# Written request
State how many lines in the records below contain the string "Villa". Reply with the number alone.

+ + + + + + +

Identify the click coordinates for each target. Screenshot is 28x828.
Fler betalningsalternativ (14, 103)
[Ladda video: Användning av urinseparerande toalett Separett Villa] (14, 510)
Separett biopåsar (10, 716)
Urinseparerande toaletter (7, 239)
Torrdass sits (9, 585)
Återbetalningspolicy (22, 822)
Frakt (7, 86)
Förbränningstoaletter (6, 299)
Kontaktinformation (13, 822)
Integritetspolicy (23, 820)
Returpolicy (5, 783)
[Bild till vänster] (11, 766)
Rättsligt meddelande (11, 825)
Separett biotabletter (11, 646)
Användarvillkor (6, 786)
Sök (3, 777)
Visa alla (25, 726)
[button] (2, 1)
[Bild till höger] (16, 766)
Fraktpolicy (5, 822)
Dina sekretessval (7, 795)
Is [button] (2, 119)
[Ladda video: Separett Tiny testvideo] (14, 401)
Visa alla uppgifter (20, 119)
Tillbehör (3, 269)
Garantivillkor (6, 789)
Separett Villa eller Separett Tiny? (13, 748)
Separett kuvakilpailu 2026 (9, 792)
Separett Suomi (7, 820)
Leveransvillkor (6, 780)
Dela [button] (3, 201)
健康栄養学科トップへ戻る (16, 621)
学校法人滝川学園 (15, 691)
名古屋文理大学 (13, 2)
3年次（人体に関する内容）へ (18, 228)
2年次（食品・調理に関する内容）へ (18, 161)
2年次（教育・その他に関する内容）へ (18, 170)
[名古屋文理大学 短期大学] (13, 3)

+ + + + + + +

# Solution for this task
2